_Kumpulan Latihan:_
a: Salin tanpa perubahan bagian teks tentang hak buruh media, dimulai dari "Dia menerangkan, berdasarkan" dan diakhiri pada "berita yang tayang.".
b: Tulis lanjutan teks tentang hak buruh media, dimulai setelah kalimat terakhir yang ditampilkan.

### Teks Bacaan ###

Dia menerangkan, berdasarkan riset AJI yang melibatkan 428 jurnalis di berbagai daerah menemukan akal-akalan perusahaan dalam perjanjian kerja. Dia bilang, ebanyak 52,6 persen jurnalis jurnalis memiliki hubungan kerja waktu tertentu atau kontrak dan 11,2 persen perjanjian kerja waktu tidak tertentu atau tetap. Namun, jurnalis dengan status pekerja tetap tersebut tidak mendapat upah bulanan, melainkan mendapatkan upah berdasarkan satuan hasil atau jumlah berita yang tayang.

"Artinya hak mereka tidak berbeda dengan jurnalis atau pekerja kontrak," tuturnya.

Dia melanjutkan, riset AJI juga menunjukkan penghormatan dan perlindungan terhadap hak perempuan masih sangat rendah. Edi berkata, hanya ada 11,2 persen perempuan yang mendapat hak cuti dengan upah dibayarkan ketika haid pada hari pertama dan kedua. Ketika melahirkan, sebagian jurnalis perempuan menyebutkan tidak bekerja dan tidak mendapat upah. Tapi ada pula perusahaan media yang meminta perempuan tidak bekerja saat melahirkan.

"Belum lagi gelombang PHK yang dialami ribuan buruh media sejak pandemi Covid-19 hingga 2024 ini. Ironisnya, media yang kerap mengkritik UU Cipta Kerja dan peraturan turunannya yang merugikan buruh media, justru menggunakan undang-undang tersebut untuk PHK buruh media," ucapnya.

"Akibatnya PHK terhadap buruh media mudah dilakukan perusahaan media dengan nilai pesangonnya jauh lebih rendah dibandingkan dengan Undang-Undang Ketenagakerjaan. Buruh media juga tidak berdaya menghadapi PHK, pemotongan upah, dan berbagai kasus ketenagakerjaan lainnya," lanjutnya.

Di sisi lain, Edi bilang, tidak banyak buruh media yang mengalami PHK atau kasus ketenagakerjaan mau memperjuangkan hak-hak mereka untuk mendapat pesangon, uang pisah, atau uang penghargaan. Ini terlihat dari jumlah korban yang melapor ke lembaga bantuan hukum seperti LBH Pers.

### Kumpulan Data ###

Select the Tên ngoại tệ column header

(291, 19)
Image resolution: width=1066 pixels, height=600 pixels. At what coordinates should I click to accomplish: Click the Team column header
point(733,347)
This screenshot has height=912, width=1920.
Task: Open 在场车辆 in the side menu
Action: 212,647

###

_Kunci Jawaban:_
a:
Dia menerangkan, berdasarkan riset AJI yang melibatkan 428 jurnalis di berbagai daerah menemukan akal-akalan perusahaan dalam perjanjian kerja. Dia bilang, ebanyak 52,6 persen jurnalis jurnalis memiliki hubungan kerja waktu tertentu atau kontrak dan 11,2 persen perjanjian kerja waktu tidak tertentu atau tetap. Namun, jurnalis dengan status pekerja tetap tersebut tidak mendapat upah bulanan, melainkan mendapatkan upah berdasarkan satuan hasil atau jumlah berita yang tayang.

b:
Buruh media juga tidak memiliki wadah untuk berjuang. Data federasi serikat pekerja media (FSPM) Independen pada 2015 terdapat 40 serikat pekerja media di Indonesia. Namun, tidak banyak serikat pekerja media yang aktif. Hanya sebagian yang masih menggelar rapat pengurus secara rutin, penarikan iuran anggotanya tidak berjalan, dan tidak memiliki sekretariat. Akibatnya serikat-serikat ini pada umumnya aktif ketika terjadi PHK atau sengketa ketenagakerjaan di perusahaan media.

Jenis serikat pekerja media yang ada di Tanah Air adalah serikat pekerja lintas perusahaan. Contohnya Serikat Pekerja Lintas Media (SPLM) di Jawa Timur, SPLM Jakarta, SPLM Jawa Tengah, dan SPLM Lampung. Namun kendalanya, serikat lintas perusahaan ini tidak bisa mewakili anggotanya untuk berunding membuat Perjanjian Kerja Bersama (PKB). Mereka hanya bisa mendampingi ketika terjadi persoalan di tingkat hulu seperti PHK, pemotongan gaji dan semacamnya.

Atas dari itu, Edi menyampaikan, AJI Indonesia mengajak buruh media untuk membentuk serikat pekerja di perusahaan media atau lintas perusahaan media sebagai upaya menaikkan posisi tawar untuk menghentikan berbagai eksploitasi terhadap buruh media.

Selain itu, negara harus menjamin kebebasan berserikat buruh media dengan mengakui serikat lintas perusahaan sehingga bisa mewakili anggotanya dalam membuat perjanjian kerja bersama.

Kemudian, AJI menyerukan, Dewan Pers dan pemerintah perlu memastikan eksploitasi buruh media agar dihentikan dengan segera dan memastikan hak normatif buruh media dipenuhi perusahaan media. Mulai dari soal upah layak, asuransi dan dilindungi keselamatan kerjanya.

"Normalisasi praktik buruk di media dapat merusak demokrasi karena buruh media tidak dapat bekerja secara profesional dan tidak bisa menghasilkan karya jurnalistik yang berkualitas," katanya.

Edi menyampaikan, perusahaan media untuk menghentikan eksploitasi terhadap buruh media dan memenuhi hak-hak buruh perempuan sesuai dengan peraturan perundang-undangan.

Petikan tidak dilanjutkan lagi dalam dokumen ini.